We all do very well otherwise, and all send their love; the dragons also, and bid you convey their greetings and affection to Temeraire. They indeed miss him badly, though I am sorry to have to tell you that we have lately discovered one ignoble cause for their pining, which is plain Greed. Evidently he had taught them how to pry open the Feeding Pen, and close it again after, so they were able to help themselves whenever they liked without anyone the wiser - their Guilty Secret discovered only after note was taken that the Herds were oddly diminished, and the dragons of our formation overfed, whereupon being questioned they confessed the Whole.

I must stop, for we have Patrol, and Volatilus goes south in the morning. All our prayers for your safe Journey and quick return.

Etc.,

Catherine Harcourt

"What is this I hear from Harcourt of your teaching the dragons to steal from the pen?" Laurence demanded, looking up from his letter; he was taking the hour before dinner to read his mail, and compose replies.

Temeraire started up with so very revealing an expression that his guilt could be in no doubt. "That is not true, I did not teach anyone to steal," he said. "The herdsmen at Dover are very lazy, and do not always come in the morning, so we have to wait and wait at the pen, and the herds are meant for us, anyway; it cannot be called stealing."

"I suppose I ought to have suspected something when you stopped complaining of them being always late," Laurence said. "But how on earth did you manage it?"

"The gate is perfectly simple," Temeraire said. "There is only a bar across the fence, which one can lift very easily, and then it swings open; Nitidus could do it best, for his forehands are the smallest.

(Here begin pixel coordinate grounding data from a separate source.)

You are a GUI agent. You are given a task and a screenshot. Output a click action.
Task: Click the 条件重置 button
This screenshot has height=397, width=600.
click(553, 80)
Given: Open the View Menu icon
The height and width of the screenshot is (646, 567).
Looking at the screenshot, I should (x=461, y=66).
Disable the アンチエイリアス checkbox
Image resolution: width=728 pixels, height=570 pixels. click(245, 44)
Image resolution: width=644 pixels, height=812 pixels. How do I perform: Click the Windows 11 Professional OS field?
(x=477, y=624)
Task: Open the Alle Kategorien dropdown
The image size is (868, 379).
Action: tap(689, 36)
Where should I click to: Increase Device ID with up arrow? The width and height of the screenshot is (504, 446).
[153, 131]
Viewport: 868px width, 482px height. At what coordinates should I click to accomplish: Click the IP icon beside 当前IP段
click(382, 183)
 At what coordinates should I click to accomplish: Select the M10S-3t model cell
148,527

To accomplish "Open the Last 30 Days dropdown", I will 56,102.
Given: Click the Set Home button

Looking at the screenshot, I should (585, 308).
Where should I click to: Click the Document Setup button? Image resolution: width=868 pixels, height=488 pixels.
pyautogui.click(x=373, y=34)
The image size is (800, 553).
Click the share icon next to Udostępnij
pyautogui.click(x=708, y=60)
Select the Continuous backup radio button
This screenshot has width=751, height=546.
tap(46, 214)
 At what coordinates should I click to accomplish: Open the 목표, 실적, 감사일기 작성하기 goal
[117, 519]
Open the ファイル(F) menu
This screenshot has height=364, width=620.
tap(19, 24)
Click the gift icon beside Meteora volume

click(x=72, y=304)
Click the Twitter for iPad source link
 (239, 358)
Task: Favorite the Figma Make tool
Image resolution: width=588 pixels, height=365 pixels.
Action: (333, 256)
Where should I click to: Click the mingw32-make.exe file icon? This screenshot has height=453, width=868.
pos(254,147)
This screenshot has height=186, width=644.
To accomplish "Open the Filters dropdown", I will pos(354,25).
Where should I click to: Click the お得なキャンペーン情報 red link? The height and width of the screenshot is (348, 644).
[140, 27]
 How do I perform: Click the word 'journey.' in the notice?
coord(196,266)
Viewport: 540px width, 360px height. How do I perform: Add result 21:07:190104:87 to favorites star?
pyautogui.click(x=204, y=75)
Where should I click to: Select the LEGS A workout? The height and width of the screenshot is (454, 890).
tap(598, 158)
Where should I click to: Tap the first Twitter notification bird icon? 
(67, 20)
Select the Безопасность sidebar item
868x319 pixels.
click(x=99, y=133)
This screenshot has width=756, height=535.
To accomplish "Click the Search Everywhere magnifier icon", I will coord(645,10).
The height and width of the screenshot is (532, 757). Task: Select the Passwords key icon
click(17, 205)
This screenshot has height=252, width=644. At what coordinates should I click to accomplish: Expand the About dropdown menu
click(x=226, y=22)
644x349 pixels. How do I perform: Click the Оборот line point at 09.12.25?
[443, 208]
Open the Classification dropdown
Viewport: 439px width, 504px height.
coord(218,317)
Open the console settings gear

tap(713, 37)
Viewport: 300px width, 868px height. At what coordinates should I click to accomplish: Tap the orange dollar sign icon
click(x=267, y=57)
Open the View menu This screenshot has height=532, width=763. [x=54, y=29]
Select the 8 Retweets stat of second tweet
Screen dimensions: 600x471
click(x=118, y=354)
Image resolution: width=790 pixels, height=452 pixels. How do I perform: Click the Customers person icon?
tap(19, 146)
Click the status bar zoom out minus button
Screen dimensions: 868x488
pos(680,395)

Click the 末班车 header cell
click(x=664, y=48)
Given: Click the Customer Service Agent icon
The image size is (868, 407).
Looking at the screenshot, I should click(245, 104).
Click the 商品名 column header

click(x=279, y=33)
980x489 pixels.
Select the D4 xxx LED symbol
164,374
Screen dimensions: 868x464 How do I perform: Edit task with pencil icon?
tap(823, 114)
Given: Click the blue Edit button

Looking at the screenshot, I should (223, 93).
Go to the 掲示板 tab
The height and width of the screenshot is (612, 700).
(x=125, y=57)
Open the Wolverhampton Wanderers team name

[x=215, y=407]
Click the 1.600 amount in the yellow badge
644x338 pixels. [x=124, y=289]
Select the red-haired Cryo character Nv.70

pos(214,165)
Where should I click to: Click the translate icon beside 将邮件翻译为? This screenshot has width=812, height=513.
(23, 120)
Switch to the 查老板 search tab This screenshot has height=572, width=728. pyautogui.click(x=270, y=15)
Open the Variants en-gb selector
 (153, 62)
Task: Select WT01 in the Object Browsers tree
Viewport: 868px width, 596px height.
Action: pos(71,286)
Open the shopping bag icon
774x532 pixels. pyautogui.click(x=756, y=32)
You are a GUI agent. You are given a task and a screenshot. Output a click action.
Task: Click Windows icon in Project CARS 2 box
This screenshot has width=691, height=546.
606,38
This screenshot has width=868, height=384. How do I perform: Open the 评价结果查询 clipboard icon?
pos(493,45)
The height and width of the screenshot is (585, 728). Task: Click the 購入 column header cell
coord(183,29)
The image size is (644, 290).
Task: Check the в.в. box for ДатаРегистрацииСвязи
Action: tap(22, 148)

Though it is difficult to keep the animals inside the pen, and the first time I learned how to open it, they all ran away," he added. "Maximus and I had to chase after them for hours and hours - it was not funny, at all," he said, ruffled, sitting back on his haunches and contemplating Laurence with great indignation.

"I beg your pardon," Laurence said, after he had regained his breath. "I truly beg your pardon, it was only the notion of you, and Maximus, and the sheep - oh dear," Laurence said, and dissolved again, try as he might to contain himself: astonished stares from his crew, and Temeraire haughtily offended.

"Is there any other news in the letter?" Temeraire asked, coolly, when Laurence had finally done.

"Not news, but all the dragons have sent you greetings and their love," Laurence said, now conciliatory. "You may console yourself that they are all sick, and if you were there you certainly would be also," he added, seeing Temeraire inclined to droop when reminded of his friends.

"I would not care if I were sick, if I were home. Anyway, I am sure to catch it from Volly," Temeraire said gloomily, glancing over: the little Greyling was snuffling thickly in his sleep, bubbles of mucus swelling and shrinking over his nostrils as he breathed, and a small puddle of saliva had collected beneath his half-open mouth.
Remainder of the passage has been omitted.